# Exercise details:
Write out exactly the lines from the one containing "Screen dimensions: 867x597" through the last line of the records below, and no others.

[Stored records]
>>>>>
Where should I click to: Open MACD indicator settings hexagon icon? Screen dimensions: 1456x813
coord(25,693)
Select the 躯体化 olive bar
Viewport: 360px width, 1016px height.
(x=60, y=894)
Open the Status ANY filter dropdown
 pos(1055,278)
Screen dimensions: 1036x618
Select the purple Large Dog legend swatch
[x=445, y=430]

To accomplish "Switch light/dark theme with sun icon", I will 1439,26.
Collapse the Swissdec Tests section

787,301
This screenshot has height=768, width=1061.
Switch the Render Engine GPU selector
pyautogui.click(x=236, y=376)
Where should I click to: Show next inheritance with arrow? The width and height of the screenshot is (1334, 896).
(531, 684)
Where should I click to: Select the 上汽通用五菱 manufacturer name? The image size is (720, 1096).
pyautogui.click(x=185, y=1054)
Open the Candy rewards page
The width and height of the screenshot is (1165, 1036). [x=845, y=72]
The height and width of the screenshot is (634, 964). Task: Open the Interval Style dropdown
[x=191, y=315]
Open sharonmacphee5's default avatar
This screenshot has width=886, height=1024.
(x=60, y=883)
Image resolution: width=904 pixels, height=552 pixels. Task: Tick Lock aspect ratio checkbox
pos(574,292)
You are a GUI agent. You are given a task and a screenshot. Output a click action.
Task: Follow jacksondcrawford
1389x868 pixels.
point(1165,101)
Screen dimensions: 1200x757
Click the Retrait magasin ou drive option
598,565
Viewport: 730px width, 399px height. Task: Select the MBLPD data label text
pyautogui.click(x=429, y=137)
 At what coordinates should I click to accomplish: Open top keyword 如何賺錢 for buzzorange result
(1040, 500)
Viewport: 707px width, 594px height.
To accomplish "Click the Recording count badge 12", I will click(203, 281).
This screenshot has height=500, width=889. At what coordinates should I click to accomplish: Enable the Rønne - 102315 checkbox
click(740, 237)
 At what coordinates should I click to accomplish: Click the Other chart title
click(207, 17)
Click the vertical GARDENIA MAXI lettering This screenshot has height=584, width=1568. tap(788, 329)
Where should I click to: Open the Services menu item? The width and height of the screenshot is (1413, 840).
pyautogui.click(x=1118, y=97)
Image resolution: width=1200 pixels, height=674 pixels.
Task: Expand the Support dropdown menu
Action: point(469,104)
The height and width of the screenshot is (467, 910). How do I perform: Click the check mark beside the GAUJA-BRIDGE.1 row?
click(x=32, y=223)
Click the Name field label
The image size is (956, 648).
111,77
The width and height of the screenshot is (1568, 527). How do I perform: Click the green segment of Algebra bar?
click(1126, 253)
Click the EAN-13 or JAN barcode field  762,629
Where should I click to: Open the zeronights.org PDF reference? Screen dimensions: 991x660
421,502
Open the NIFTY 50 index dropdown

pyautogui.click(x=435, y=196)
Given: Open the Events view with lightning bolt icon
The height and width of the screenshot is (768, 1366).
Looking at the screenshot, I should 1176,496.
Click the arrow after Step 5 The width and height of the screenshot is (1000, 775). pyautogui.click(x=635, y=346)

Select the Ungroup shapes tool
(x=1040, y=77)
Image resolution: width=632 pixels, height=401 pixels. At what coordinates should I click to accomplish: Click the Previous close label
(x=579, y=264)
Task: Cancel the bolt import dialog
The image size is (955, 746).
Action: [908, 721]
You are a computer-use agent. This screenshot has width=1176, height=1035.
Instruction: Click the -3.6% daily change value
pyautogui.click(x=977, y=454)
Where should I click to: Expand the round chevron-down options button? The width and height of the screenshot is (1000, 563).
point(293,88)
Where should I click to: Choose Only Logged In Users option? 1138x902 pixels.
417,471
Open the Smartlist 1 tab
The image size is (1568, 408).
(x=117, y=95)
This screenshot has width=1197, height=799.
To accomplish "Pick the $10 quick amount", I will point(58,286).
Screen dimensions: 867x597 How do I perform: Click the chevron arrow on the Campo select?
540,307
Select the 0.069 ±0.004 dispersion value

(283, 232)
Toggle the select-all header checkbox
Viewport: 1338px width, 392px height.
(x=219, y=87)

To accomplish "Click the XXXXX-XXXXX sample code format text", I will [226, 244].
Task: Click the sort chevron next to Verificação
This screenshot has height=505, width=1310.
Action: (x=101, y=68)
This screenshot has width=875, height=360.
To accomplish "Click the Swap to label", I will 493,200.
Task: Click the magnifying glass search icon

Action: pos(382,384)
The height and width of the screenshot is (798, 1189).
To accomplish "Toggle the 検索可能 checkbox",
<<<<<
# Task answer:
Screen dimensions: 867x597 How do I perform: Click the chevron arrow on the Campo select?
540,307
Select the 0.069 ±0.004 dispersion value

(283, 232)
Toggle the select-all header checkbox
Viewport: 1338px width, 392px height.
(x=219, y=87)

To accomplish "Click the XXXXX-XXXXX sample code format text", I will [226, 244].
Task: Click the sort chevron next to Verificação
This screenshot has height=505, width=1310.
Action: (x=101, y=68)
This screenshot has width=875, height=360.
To accomplish "Click the Swap to label", I will 493,200.
Task: Click the magnifying glass search icon

Action: pos(382,384)
The height and width of the screenshot is (798, 1189).
To accomplish "Toggle the 検索可能 checkbox",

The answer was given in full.